The input:
#####

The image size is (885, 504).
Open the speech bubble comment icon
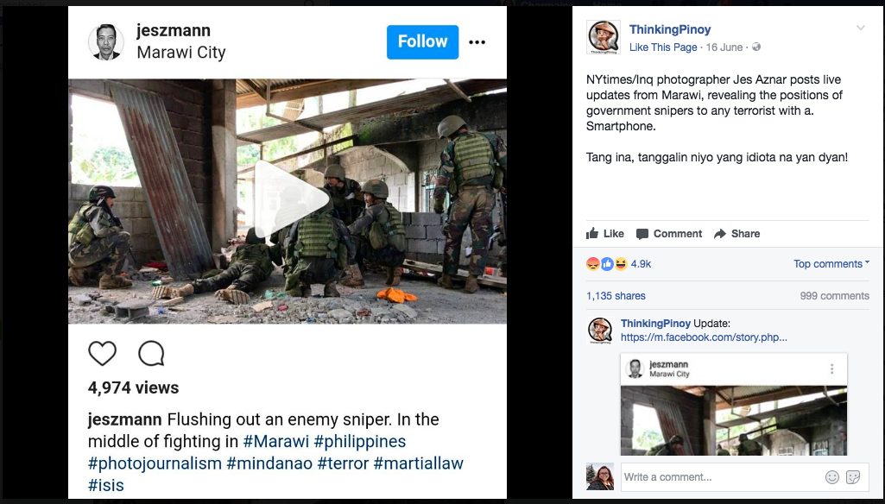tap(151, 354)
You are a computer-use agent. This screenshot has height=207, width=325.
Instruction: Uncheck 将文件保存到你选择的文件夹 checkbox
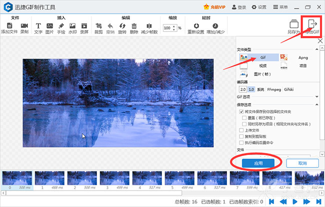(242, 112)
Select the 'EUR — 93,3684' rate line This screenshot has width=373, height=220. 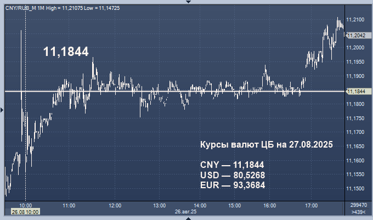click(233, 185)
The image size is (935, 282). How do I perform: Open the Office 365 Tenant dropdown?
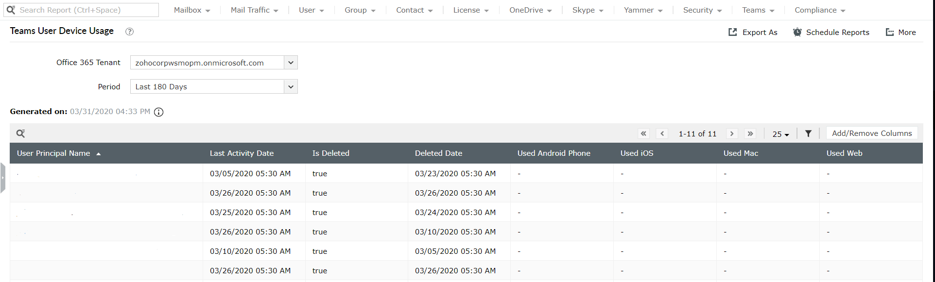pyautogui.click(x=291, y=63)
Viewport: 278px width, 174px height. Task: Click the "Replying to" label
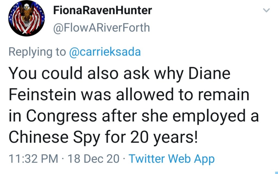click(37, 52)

#####

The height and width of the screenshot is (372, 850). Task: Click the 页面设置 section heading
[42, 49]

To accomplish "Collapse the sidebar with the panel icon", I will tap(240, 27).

#####

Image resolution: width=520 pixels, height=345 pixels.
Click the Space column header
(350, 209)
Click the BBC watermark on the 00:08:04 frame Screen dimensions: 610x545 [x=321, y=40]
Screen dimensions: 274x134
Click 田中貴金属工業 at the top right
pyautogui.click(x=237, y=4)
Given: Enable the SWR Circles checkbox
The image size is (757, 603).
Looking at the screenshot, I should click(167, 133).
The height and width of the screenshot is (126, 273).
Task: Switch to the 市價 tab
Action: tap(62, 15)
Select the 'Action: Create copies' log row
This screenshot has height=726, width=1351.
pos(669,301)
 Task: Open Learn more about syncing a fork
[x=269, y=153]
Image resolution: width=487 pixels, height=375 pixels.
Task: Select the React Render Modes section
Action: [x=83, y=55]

#####

Problem details: Go through the material above and state how many lines hold the word "dimensions". Give only the number.

Output of the exercise: 2